● **SUPPLIED TEXT**:
+ + +
After Edson’s return to Lunga Point, we held a long and detailed discussion with him in our D-3 (operation) section of the division staff. It seemed apparent that Kawaguchi was moving his forces inland and not along the coast as Ichiki had done. This could bring him opposite the weakly defended and highly vulnerable southern approach to the airfield, which was where an attack would be most dangerous to us. We again sought the general’s permission to turn the position around and face to the south, the direction of greatest danger. Vandegrift not only refused but also informed us that he was moving the 1st Marine Division command post to a spot south of the field, where it could operate more effectively than in its present location in the center of the Henderson Field bull’seye with all its dust, noise, confusion, and bombardment.
The general was certain that Kawaguchi would repeat Ichiki’s movement along the coast to the mouth of the Tenaru. Jerry, with his gift for indirection, scored a limited concession. The Raider and Parachute battalions, now presumably awaiting well-deserved evacuation, could be sent to a “rest area” south of the field, where their mere presence would discourage snipers or other minor enemy activity. To this the general agreed, and that is how the Ridge acquired its sardonic second name—Edson’s Rest Area. Edson laughed when we told him, but being the man he was, he accepted the dubious assignment without complaint.
Trouble started at once, with small attacks along the open ridge ending at the airstrip and running directly south in a series of low crests, a perfect avenue of attack for a night operation. The tempo and force of these small attacks grew each day and became increasingly dangerous at night.
On the day before the movement of the command post, Maj. Sam Griffith II, Edson’s executive officer, sought me out at the CP. The Raider and Parachute battalions had not been able to push the enemy back to the south during the day, so they found it necessary to readjust their own lines to hold what they occupied at daylight. This was alarming news.
I felt obligated to make these facts known to General Vandegrift and did so to avoid further involvement of Jerry Thomas, who had already pressed the point to the very limits of propriety. The general cut me off with a few well chosen words. And that was that.
+ + +
● **DATA**:

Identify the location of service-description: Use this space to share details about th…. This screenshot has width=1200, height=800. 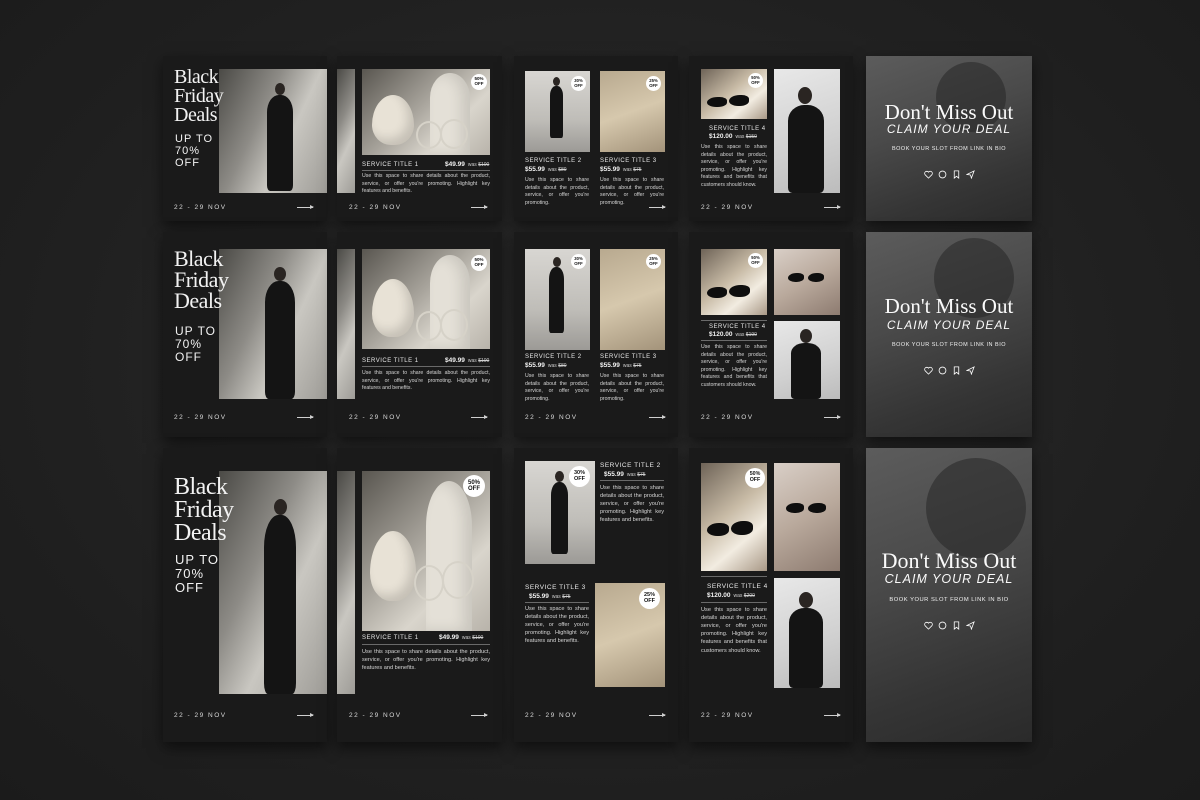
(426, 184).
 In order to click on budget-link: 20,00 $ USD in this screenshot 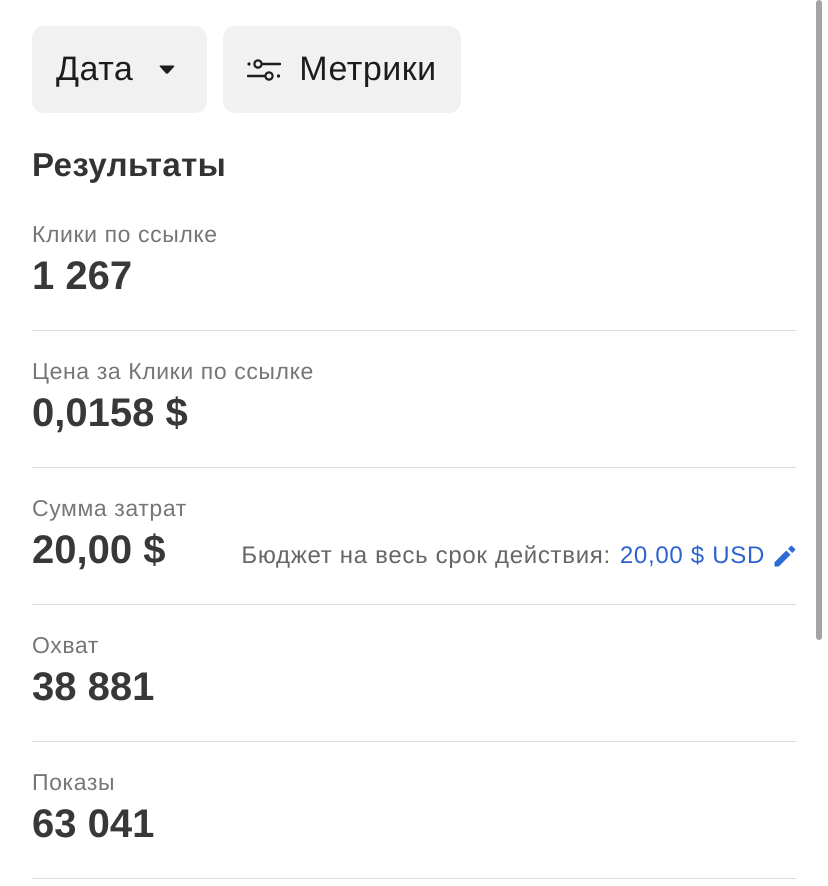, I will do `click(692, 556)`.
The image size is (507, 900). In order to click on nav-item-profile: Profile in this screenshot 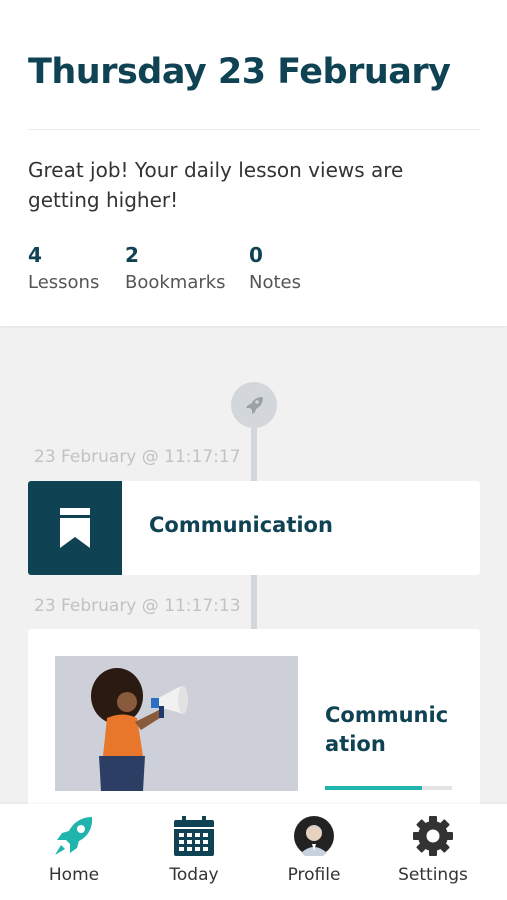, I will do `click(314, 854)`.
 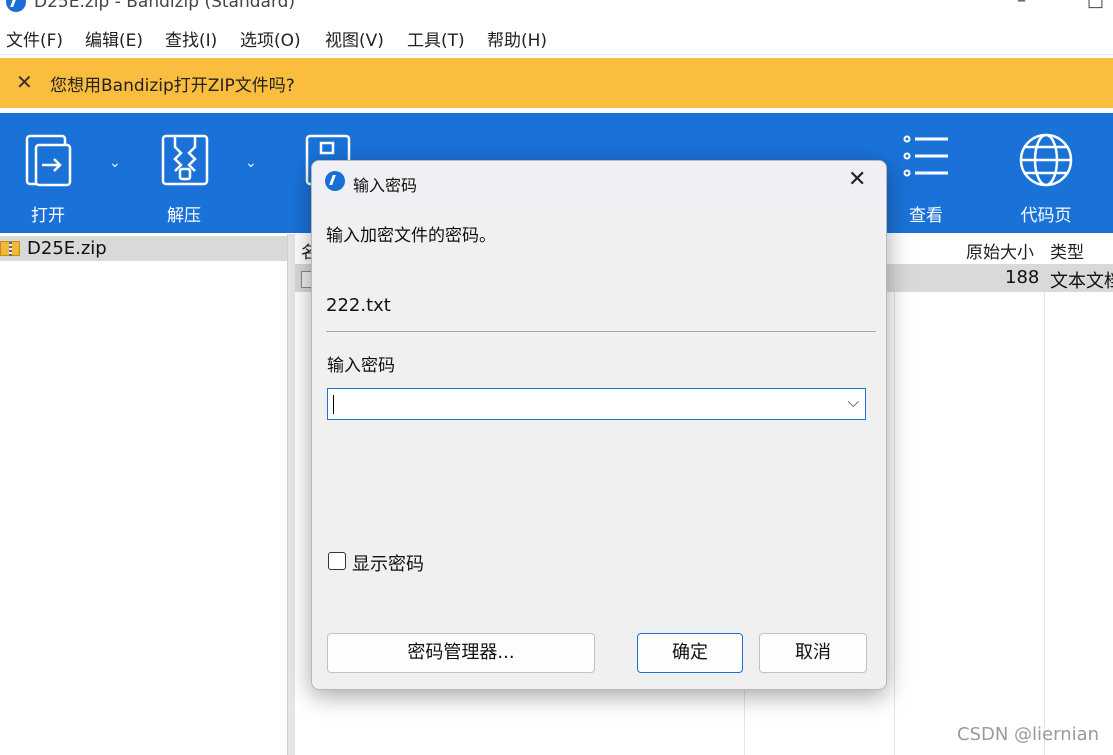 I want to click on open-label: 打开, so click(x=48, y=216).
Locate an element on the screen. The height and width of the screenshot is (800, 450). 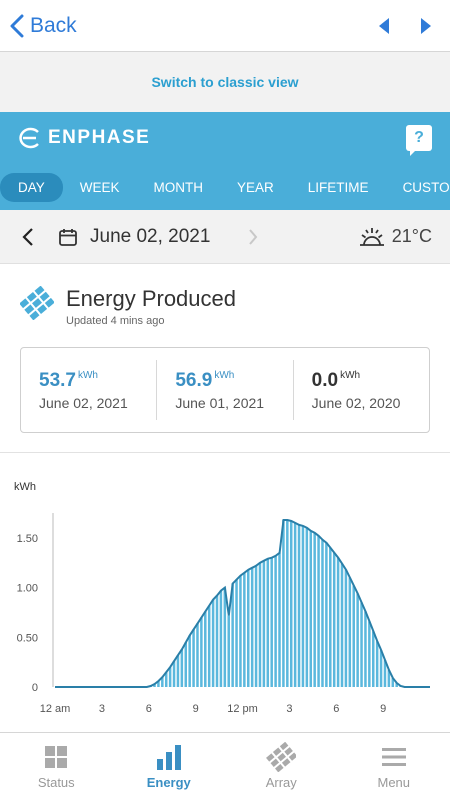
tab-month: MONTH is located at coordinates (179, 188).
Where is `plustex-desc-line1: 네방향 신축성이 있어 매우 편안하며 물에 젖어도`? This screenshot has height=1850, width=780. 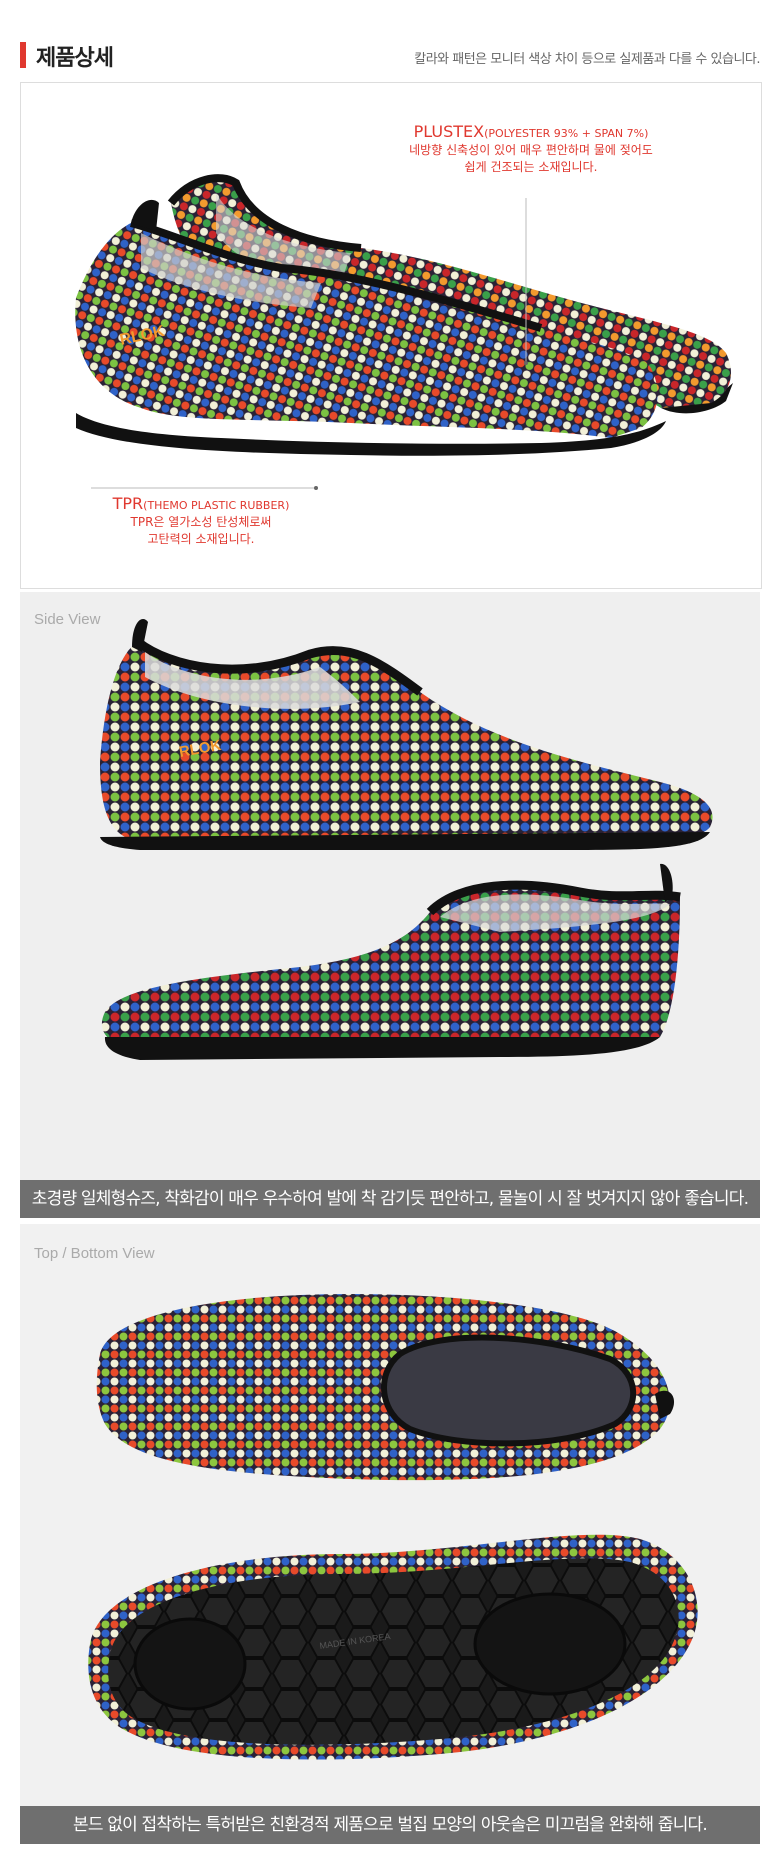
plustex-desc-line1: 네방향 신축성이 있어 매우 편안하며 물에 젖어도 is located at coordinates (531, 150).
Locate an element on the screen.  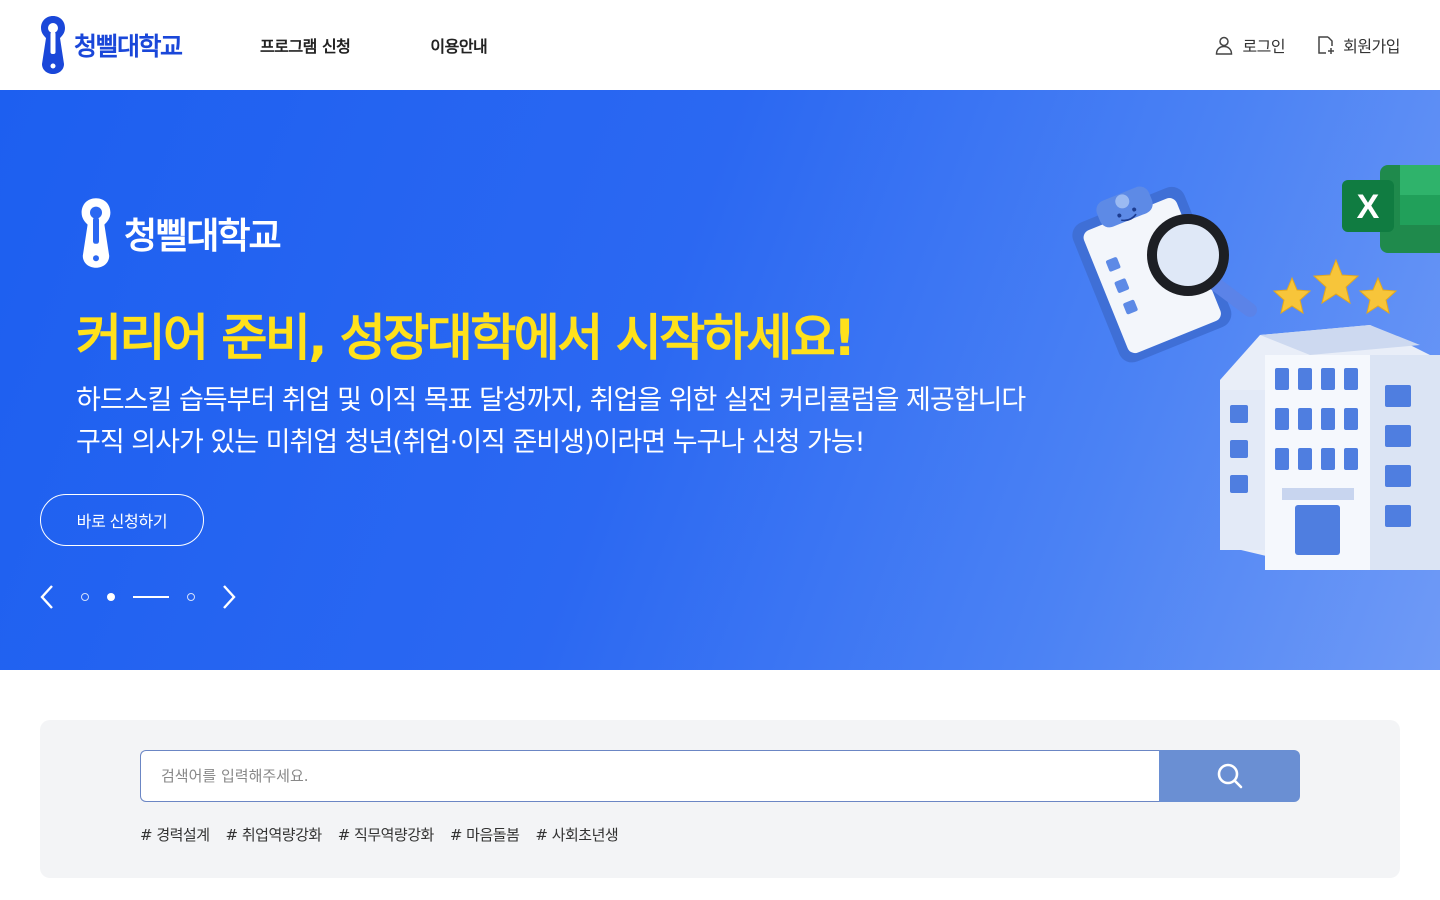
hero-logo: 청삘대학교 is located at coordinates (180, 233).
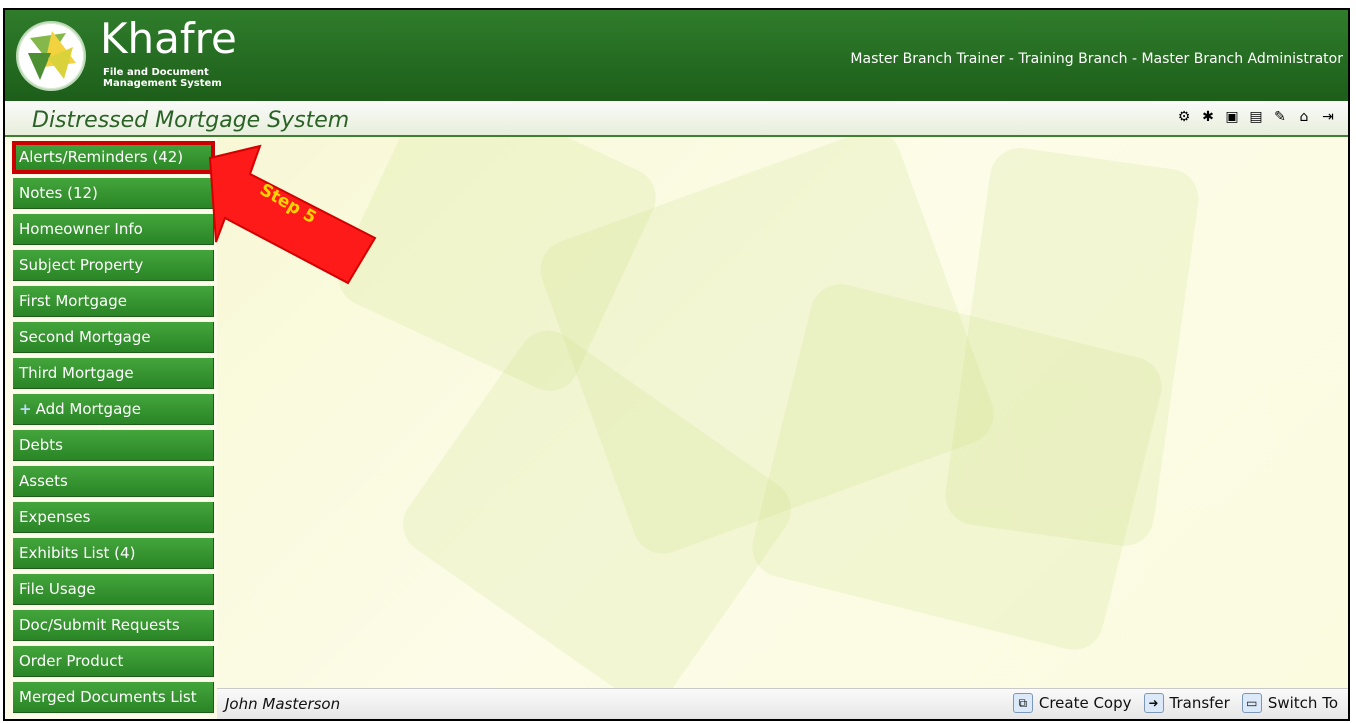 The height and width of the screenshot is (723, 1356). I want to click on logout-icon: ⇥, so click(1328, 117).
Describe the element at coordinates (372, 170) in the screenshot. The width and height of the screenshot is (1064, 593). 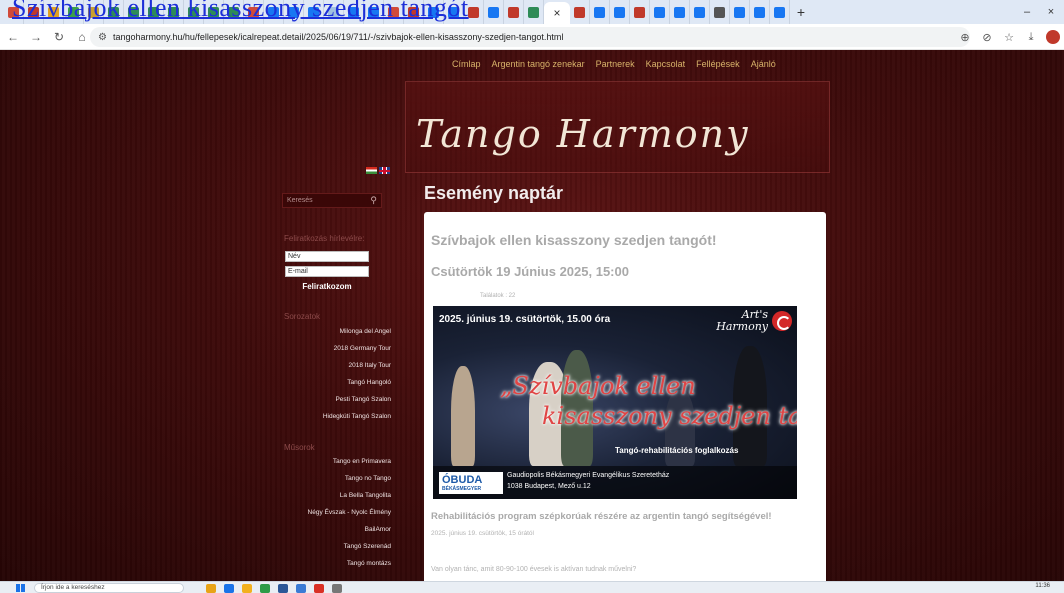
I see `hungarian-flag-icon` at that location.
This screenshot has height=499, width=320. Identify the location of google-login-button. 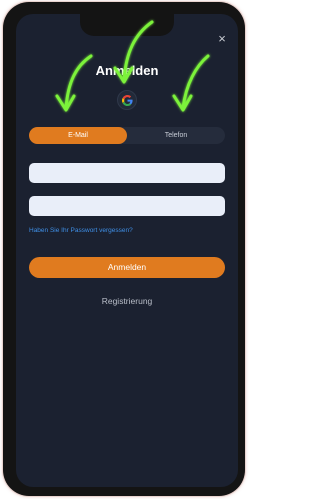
+ + +
● **WORK INSTRUCTIONS**:
- a) In the Edson's Ridge passage, what sardonic second name did the Ridge acquire?
- b) Write what comes next in the Edson's Ridge passage.
The items have no connection to the Edson's Ridge passage.

● **ANSWER SECTION**:
- a) Edson's Rest Area.

- b)
We closed out the old CP in the afternoon of 10 September and simultaneously opened the new one on the Ridge. Jerry offered to give me a ride in his jeep as soon as he got back from a trip to the wing headquarters at the Pagoda where General Geiger handled the affairs of the Cactus Air Force. After the daily plane came in from Noumea, Jerry returned and gave me a letter to read that someone had tipped him off to pick up at the Pagoda. The letter was a copy of a top-secret dispatch from Ghormley to CinCPac and another addressee. We were not on the distribution list. It summarized in detail our large naval losses during the past month and concluded with a somewhat veiled statement questioning his— ComSoPac’s—ability to support further operations in the Solomons area. This could mean anything or nothing, but apparently it meant something to whoever sent us a copy via the scuttlebutt route.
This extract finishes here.